The findings come from a long-standing project between Colin Kleanthous at the University of Oxford and Christoph Baumann at the University of York. Together with lead author Patrice Rassam and key collaborators Mark Sansom at Oxford and Jacob Piehler at the University of Osnabrück.
Gram-negative bacteria are a major cause of disease, in part because they have a robust outer membrane that protects against the immune system and certain antibiotics. They can live in a broad range of environments, which for E.coli includes river water as well as humans and animals.
The bacteria have intricate regulatory mechanisms for ensuring they have the right complement of outer membrane proteins – known as OMPs – for a particular habitat. But little is known about how OMPs are replaced in the outer membrane when large scale remodelling of these proteins has to occur on adapting to changes in growth conditions.
The new research describes how bacteria are able to change the proteins in their outer membrane and how this is intimately linked to the process of protein insertion in the membrane.
It was an initial focus on colicins – toxins produced by some strains of E.coli – which led Kleanthous and Baumann to their current finding.
The researchers were tracking how colicins make their way into bacteria via specific OMP receptors and had developed fluorescent versions of colicins to do this. Using single-molecule fluorescence microscopy, they noticed that the colicin-bound receptors behaved in an unusual way in the membrane.
'We spent many years trying to figure out what might be causing the receptors to behave in this way, as if something was boxing them in,' said Professor Kleanthous. They felt that an understanding of this would help unravel a basic property of the outer membrane, a key component of pathogenesis in Gram-negative bacteria.
After discounting many potential mechanisms, they discovered that the receptors bunch together in the outer membrane into structures they call 'OMP islands'. It was this that was causing the 'boxing in' they had noticed originally. They estimate that there are hundreds of OMPs in these islands and up to 40 OMP islands in a typical cell.
The scientists could replicate the apparently complex behaviour of OMPs in Gram-negative bacteria using purified proteins in an artificial membrane system in which they found that OMPs have a natural tendency to self-associate.
The next step was to find out where the machinery that inserts OMPs within the outer membrane of Gram-negative bacteria is located.
'We were not surprised to find the OMP insertion machinery in the islands,' explains Dr Baumann. 'But it was completely unexpected to discover this machinery shuts down as the outer membrane matures.' Although the reason for this is unclear, it is an important part of the new mechanism as it means 'old' and 'new' OMPs do not intermix.
When the group explored this further, they found that OMP biogenesis occurs as a gradient that is highest in the central regions of the cell and diminishes towards the ends of the cell.

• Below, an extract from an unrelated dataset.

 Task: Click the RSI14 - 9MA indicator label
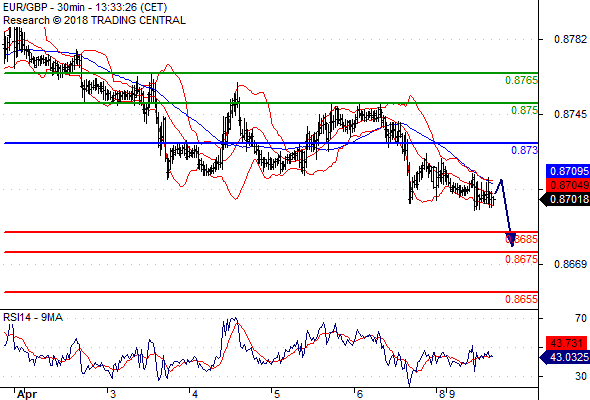[x=33, y=317]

The cumulative effect is that old OMPs are pushed to the ends of growing cells as new OMPs take their place. This results in what the researchers call 'binary OMP partitioning': after two cell divisions, cells appear that do not have any of the original OMPs. In simple terms, a bacterium like E. coli can change its outer membrane protein coat in just two generations.
The research demonstrates that there is a surprising amount of spatial and temporal organisation of the outer membrane within a Gram-negative bacterium and this lies at the heart of how OMPs are replenished in the membrane.
Professor Kleanthous and Dr Baumann believe that their ongoing collaborative work, which began when the former was at the University of York, will have a major impact on our understanding of the bacterial outer membrane.
'It offers up many new avenues of research and also suggests new potential targets for antibiotic development, for example the disruption of OMP islands,' Professor Kleanthous said.